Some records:
— Start —

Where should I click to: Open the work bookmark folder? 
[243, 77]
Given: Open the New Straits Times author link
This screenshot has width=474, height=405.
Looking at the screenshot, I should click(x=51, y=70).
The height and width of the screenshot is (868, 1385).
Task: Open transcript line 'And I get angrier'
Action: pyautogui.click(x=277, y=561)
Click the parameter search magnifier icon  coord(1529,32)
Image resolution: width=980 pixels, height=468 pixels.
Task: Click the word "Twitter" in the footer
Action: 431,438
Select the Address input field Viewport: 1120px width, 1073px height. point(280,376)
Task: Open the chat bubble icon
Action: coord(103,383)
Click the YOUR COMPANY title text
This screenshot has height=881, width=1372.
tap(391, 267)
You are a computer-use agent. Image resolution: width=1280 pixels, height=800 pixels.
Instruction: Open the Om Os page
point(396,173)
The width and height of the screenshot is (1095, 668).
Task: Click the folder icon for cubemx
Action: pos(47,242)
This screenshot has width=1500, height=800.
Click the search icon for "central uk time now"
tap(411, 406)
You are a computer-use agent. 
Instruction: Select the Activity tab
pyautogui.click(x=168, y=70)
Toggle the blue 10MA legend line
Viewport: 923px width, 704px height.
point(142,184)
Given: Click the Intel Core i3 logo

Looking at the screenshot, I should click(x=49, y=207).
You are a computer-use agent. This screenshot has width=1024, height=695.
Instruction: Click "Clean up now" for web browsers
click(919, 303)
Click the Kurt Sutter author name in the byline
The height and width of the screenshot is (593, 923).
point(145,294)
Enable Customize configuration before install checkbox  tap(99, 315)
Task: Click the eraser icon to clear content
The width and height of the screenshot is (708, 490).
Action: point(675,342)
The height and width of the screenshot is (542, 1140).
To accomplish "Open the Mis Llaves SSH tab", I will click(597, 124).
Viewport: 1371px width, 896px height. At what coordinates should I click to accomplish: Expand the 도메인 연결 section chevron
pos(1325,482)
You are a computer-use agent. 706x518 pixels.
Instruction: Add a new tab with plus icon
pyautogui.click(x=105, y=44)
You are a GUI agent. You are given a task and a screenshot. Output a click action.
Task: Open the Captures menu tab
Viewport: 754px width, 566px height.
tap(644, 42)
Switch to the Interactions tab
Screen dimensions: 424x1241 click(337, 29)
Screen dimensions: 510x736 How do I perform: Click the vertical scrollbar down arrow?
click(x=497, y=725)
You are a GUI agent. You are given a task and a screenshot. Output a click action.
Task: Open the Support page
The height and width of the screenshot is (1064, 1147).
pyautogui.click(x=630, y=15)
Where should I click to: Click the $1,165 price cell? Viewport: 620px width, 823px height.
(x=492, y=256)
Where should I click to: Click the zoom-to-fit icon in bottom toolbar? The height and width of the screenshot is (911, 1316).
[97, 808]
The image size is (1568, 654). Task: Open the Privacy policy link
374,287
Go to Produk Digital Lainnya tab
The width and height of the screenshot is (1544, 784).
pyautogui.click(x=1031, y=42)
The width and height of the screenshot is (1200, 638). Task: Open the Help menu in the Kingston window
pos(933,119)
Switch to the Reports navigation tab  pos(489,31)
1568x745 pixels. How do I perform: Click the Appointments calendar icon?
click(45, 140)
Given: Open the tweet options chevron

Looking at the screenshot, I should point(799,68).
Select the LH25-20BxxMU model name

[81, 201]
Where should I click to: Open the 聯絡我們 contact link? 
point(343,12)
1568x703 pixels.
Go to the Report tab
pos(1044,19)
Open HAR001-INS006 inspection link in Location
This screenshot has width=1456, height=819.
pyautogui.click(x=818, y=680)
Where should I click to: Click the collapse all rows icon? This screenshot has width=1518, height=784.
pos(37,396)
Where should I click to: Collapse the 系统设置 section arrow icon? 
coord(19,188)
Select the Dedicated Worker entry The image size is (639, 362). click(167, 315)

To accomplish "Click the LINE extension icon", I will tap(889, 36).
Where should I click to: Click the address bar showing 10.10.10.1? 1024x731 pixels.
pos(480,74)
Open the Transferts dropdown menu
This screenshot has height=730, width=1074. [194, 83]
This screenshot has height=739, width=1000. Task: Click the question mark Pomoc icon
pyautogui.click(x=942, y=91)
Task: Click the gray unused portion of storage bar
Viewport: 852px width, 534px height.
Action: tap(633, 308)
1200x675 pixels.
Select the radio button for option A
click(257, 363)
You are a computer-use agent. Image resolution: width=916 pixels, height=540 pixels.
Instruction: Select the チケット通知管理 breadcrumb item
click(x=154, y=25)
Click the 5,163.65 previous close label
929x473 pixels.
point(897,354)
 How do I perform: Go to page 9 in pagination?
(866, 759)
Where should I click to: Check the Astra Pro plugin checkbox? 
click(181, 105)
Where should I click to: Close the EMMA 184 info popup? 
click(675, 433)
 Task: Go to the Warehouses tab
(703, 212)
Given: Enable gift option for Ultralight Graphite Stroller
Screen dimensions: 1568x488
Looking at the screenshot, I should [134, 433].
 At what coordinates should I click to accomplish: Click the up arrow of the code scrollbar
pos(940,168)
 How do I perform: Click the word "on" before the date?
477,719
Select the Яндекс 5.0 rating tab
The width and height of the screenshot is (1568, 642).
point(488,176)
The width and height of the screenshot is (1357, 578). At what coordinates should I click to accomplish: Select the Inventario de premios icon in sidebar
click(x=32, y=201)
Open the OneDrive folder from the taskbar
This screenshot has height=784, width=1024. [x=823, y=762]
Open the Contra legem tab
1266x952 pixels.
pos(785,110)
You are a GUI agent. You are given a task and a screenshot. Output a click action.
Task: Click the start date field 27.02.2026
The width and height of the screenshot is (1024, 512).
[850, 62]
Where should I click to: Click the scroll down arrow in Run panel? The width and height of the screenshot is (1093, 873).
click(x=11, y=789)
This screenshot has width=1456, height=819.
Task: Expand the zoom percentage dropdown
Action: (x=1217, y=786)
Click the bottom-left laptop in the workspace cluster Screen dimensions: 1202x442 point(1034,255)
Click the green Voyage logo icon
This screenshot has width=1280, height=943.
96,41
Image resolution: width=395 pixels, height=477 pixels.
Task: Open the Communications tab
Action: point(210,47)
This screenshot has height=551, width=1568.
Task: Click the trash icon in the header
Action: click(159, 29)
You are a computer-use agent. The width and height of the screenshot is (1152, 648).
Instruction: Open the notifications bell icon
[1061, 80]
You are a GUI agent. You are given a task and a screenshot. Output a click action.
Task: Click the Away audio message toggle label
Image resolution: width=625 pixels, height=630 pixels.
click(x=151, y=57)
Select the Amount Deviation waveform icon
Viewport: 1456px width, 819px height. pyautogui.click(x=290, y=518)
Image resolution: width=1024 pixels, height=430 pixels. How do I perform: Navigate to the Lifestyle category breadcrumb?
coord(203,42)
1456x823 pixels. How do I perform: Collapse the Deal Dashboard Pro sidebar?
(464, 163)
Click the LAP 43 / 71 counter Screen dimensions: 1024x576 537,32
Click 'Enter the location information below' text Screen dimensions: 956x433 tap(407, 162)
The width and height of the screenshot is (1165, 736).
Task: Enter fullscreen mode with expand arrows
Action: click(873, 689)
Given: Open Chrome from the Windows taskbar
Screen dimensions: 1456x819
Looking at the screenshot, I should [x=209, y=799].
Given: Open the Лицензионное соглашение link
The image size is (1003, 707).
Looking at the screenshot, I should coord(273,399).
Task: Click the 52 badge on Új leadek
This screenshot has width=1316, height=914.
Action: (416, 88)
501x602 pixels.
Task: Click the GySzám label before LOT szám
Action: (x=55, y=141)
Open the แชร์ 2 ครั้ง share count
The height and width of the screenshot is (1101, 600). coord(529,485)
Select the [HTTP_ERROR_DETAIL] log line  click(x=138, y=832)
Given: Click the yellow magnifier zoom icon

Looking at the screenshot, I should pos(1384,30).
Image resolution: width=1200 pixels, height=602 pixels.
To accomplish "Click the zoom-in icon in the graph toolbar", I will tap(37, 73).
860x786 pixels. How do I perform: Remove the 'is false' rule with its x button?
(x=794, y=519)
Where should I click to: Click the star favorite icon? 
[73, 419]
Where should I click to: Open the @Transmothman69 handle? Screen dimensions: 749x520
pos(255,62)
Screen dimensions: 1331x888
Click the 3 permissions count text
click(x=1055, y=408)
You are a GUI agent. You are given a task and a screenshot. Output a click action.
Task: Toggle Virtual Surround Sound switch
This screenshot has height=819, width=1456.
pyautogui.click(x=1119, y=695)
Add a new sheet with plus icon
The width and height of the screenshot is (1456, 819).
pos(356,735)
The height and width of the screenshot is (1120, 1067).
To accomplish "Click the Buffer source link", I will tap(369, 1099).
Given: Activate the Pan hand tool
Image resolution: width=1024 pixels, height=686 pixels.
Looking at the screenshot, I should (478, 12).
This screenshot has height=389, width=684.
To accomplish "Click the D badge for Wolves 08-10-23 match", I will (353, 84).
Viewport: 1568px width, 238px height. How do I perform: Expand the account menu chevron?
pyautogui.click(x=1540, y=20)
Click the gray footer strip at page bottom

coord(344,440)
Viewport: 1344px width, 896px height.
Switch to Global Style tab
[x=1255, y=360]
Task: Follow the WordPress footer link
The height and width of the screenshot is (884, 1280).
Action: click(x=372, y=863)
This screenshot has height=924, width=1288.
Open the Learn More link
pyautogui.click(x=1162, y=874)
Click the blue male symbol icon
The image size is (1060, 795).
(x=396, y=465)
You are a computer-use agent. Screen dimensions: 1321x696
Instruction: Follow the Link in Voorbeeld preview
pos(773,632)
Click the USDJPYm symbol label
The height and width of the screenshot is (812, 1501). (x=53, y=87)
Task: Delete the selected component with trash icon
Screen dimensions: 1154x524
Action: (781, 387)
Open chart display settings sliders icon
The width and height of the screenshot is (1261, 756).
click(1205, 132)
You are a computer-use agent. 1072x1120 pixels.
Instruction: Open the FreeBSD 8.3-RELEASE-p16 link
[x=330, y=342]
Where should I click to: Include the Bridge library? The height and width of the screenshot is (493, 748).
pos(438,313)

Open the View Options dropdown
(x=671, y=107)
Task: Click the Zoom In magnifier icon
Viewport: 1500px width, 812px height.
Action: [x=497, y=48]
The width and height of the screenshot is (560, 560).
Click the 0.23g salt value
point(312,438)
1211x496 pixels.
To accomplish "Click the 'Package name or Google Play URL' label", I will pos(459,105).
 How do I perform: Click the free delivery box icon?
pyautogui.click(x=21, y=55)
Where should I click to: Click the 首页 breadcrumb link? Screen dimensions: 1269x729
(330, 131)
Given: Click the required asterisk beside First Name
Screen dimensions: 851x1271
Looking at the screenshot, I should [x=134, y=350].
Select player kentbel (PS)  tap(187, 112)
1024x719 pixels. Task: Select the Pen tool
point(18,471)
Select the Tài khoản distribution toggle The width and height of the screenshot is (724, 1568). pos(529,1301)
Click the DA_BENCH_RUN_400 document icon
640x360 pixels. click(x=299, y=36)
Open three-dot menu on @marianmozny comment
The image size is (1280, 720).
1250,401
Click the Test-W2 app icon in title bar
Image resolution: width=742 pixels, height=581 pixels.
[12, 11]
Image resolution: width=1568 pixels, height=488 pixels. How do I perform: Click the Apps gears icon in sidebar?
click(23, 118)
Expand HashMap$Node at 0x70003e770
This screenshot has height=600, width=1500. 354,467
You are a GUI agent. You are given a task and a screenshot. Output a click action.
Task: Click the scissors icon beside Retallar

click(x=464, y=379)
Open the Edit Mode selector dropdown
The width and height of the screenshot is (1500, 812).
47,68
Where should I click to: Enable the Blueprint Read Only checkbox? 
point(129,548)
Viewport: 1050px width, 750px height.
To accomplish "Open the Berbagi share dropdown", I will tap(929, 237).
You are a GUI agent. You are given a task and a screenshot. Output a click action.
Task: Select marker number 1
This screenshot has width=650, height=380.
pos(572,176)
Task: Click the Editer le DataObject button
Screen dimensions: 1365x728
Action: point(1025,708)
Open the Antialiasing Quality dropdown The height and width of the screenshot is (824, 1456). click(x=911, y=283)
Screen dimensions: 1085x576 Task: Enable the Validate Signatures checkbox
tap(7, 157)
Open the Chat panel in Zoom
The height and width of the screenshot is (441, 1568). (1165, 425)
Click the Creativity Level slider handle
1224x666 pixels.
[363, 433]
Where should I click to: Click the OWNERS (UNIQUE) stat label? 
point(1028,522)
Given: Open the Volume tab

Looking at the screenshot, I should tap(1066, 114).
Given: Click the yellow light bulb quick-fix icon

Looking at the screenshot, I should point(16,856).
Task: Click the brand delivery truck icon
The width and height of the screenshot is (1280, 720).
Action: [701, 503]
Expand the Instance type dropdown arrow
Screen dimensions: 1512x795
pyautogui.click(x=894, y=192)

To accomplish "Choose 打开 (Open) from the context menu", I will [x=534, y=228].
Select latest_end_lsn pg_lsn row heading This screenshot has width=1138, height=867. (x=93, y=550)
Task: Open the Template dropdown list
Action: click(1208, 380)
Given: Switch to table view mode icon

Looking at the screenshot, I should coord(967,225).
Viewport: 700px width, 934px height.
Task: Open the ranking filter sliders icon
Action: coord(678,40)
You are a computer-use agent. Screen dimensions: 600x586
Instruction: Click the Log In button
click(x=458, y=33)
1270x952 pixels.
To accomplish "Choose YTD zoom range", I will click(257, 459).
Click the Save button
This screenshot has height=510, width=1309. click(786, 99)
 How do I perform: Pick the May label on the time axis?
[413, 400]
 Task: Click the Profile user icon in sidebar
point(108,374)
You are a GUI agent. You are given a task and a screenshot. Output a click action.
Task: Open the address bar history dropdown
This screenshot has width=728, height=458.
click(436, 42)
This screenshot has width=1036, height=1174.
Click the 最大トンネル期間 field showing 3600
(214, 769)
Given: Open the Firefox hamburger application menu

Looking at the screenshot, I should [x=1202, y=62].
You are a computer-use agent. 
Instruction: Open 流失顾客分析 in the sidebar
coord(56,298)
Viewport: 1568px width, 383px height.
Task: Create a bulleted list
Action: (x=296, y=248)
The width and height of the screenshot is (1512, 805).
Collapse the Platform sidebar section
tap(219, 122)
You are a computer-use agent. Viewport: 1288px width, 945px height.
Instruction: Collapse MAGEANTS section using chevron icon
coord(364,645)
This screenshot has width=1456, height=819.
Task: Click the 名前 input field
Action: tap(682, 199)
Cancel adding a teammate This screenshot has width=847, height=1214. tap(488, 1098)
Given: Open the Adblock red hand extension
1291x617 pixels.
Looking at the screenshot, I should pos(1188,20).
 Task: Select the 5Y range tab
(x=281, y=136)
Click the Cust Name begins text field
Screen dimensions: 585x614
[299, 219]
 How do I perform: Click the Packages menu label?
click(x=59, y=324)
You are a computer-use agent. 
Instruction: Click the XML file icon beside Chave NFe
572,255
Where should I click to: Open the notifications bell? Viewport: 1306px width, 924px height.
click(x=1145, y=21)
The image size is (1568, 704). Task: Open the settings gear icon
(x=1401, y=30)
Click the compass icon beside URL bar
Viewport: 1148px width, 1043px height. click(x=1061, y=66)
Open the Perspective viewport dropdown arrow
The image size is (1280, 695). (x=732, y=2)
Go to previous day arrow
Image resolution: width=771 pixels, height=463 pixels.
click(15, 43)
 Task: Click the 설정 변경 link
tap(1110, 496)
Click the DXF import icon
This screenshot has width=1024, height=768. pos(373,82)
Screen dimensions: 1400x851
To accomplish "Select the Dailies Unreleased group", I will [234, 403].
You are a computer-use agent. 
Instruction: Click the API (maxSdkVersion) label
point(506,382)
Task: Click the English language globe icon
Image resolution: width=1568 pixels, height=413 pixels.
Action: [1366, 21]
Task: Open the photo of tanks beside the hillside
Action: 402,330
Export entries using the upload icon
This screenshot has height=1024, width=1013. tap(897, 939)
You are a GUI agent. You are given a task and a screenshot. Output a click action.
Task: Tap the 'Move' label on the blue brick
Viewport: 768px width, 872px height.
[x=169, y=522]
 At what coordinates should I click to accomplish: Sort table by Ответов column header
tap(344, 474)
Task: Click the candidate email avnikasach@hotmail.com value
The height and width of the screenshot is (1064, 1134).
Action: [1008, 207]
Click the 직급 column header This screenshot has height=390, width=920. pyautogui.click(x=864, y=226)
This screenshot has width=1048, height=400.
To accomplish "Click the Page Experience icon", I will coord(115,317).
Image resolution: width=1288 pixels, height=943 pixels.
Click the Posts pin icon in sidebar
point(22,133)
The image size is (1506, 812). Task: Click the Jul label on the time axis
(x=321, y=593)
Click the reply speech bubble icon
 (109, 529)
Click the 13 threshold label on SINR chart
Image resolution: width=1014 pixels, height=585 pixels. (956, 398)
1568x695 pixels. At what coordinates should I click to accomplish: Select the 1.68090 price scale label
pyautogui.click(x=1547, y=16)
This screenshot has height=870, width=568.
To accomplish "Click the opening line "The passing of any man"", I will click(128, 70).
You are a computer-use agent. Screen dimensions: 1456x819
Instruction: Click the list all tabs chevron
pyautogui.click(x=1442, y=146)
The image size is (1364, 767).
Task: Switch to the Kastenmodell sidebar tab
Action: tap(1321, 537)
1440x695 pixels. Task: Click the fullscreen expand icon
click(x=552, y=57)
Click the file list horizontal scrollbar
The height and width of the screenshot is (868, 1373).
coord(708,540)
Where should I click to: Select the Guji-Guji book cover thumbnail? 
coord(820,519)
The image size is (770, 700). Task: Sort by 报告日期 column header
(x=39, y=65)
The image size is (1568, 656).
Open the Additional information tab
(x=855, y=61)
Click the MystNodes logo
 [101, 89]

— End —

(Task objective)
Update the records beginning at the line that has "Given: Click the yellow light" and stopping after the line that has "Action: tap(682, 199)", and give those lines again with "hamburger" replaced by "overflow" and everything else left unchanged.

(Answer to the task)
Given: Click the yellow light bulb quick-fix icon

Looking at the screenshot, I should point(16,856).
Task: Click the brand delivery truck icon
The width and height of the screenshot is (1280, 720).
Action: [701, 503]
Expand the Instance type dropdown arrow
Screen dimensions: 1512x795
pyautogui.click(x=894, y=192)

To accomplish "Choose 打开 (Open) from the context menu", I will [x=534, y=228].
Select latest_end_lsn pg_lsn row heading This screenshot has width=1138, height=867. (x=93, y=550)
Task: Open the Template dropdown list
Action: click(1208, 380)
Given: Switch to table view mode icon

Looking at the screenshot, I should coord(967,225).
Viewport: 700px width, 934px height.
Task: Open the ranking filter sliders icon
Action: coord(678,40)
You are a computer-use agent. Screen dimensions: 600x586
Instruction: Click the Log In button
click(x=458, y=33)
1270x952 pixels.
To accomplish "Choose YTD zoom range", I will click(257, 459).
Click the Save button
This screenshot has height=510, width=1309. click(786, 99)
 How do I perform: Pick the May label on the time axis?
[413, 400]
 Task: Click the Profile user icon in sidebar
point(108,374)
You are a GUI agent. You are given a task and a screenshot. Output a click action.
Task: Open the address bar history dropdown
This screenshot has width=728, height=458.
click(436, 42)
This screenshot has width=1036, height=1174.
Click the 最大トンネル期間 field showing 3600
(214, 769)
Given: Open the Firefox overflow application menu

Looking at the screenshot, I should [x=1202, y=62].
You are a computer-use agent. 
Instruction: Open 流失顾客分析 in the sidebar
coord(56,298)
Viewport: 1568px width, 383px height.
Task: Create a bulleted list
Action: (x=296, y=248)
The width and height of the screenshot is (1512, 805).
Collapse the Platform sidebar section
tap(219, 122)
You are a computer-use agent. Viewport: 1288px width, 945px height.
Instruction: Collapse MAGEANTS section using chevron icon
coord(364,645)
This screenshot has width=1456, height=819.
Task: Click the 名前 input field
Action: tap(682, 199)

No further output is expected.